Big Data London

Learn More

Home < Blog < Jepsen Test Validates ACID Nature of Volt Streaming Capabilities

Jepsen Test Validates ACID Nature of Volt Streaming Capabilities

8 min read

Modern Data Technology Center Server Racks in Dark Room with VFX. Visualization Concept of Internet of Things, Data Flow, Digitalization of Internet Traffic. Electric Equipment Warehouse.

Volt Active Data (Volt) is a sophisticated real-time data platform intricately designed with multiple critical components, including high-speed data processing, in-memory storage, and ACID-compliant transactions. Volt’s outbound streaming data (also known as Export) functionality, a key aspect of its distributed database system, has multiple components crucial for efficient data movement. 

We recently collaborated with Jepsen to test the robustness and reliability of Volt’s export mechanisms. The analysis helped us validate our latest fixes for streaming problems identified by our customers and reinforced the strength of Volt’s export functionality and internal testing strategies. 

Why Jepsen Testing?

If you aren’t familiar with Jepsen testing (although we’re guessing you are if you’re reading this), then click here to learn more. We had a great experience in 2016 when we had Jepsen test out the Volt database functionality and needed an update in 2023 due to an incident at a customer site.

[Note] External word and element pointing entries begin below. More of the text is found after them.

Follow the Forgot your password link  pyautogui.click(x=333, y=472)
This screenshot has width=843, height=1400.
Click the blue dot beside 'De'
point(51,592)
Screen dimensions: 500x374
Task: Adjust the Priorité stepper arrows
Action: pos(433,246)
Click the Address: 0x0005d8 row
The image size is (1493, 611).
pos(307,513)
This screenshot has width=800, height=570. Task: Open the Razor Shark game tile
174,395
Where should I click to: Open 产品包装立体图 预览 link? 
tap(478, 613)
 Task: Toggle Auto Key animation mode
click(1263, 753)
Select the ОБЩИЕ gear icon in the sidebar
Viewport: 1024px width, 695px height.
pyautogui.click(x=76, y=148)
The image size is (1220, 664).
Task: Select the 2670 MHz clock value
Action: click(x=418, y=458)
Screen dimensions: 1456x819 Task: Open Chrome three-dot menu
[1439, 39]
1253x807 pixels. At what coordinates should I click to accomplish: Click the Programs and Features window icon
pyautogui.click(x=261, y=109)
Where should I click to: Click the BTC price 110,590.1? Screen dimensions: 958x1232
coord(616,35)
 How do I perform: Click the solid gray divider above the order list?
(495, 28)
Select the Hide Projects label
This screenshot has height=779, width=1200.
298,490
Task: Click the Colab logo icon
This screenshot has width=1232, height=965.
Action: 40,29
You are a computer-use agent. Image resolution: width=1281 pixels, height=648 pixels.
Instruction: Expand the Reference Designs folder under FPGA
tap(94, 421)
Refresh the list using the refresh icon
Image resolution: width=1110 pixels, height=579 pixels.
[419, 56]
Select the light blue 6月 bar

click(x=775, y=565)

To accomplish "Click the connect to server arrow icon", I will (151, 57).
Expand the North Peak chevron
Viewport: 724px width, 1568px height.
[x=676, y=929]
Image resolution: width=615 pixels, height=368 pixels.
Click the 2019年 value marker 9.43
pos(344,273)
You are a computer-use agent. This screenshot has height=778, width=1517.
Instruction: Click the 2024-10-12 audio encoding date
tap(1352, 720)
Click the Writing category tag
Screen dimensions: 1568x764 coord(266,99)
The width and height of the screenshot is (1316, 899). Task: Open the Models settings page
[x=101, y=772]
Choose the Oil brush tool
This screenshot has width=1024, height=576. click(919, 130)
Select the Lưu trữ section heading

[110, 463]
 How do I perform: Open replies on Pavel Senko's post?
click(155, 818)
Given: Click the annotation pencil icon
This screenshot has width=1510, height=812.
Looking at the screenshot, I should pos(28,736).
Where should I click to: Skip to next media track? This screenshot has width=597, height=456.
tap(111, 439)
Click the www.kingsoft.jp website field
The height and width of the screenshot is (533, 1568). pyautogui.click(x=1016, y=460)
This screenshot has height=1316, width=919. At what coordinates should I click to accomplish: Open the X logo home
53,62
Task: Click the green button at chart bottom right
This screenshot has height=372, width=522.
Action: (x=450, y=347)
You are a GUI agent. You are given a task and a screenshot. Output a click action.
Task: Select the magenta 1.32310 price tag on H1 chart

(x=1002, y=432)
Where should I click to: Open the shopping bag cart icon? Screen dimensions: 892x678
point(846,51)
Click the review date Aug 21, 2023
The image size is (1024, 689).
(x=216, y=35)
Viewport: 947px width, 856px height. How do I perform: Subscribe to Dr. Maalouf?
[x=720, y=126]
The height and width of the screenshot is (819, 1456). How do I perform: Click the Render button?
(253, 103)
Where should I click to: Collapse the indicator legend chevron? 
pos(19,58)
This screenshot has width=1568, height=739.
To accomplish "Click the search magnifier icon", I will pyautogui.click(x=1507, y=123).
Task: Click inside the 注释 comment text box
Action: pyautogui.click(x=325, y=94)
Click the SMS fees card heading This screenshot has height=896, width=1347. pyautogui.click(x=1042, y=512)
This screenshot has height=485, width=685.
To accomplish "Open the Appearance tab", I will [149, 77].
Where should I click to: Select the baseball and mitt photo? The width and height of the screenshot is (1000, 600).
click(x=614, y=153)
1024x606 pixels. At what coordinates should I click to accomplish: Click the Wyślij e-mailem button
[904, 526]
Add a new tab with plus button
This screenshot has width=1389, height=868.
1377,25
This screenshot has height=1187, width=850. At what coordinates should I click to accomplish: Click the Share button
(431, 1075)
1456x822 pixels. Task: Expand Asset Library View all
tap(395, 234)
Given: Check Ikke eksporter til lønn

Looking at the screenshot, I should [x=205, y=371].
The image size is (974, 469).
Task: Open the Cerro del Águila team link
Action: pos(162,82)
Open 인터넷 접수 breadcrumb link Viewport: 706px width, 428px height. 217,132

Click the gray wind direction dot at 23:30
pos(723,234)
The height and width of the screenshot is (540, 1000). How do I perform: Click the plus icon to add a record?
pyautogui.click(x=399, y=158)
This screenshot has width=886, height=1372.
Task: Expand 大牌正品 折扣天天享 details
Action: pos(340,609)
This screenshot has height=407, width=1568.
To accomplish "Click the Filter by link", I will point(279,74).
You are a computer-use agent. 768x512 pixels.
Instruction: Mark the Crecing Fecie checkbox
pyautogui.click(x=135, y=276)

A major customer found an atomicity bug in our export system last year. They discovered data streamed out from Volt that did not match data within Volt, as it should have. After fixing it, we decided to improve our testing by building a new test based on Jepsen to validate the outbound streaming functionality in addition to the core product functionality. The Jepsen test validated the original fix, and we found and fixed another bug that was less likely to happen. 

Test Design

Our software development team engaged Kyle Kingsbury, the creator of Jepsen, to give training to the team and consulting on building Jepsen tests for streaming. We then set out to build our own test of Volt’s outbound streaming functionality to verify its guarantees.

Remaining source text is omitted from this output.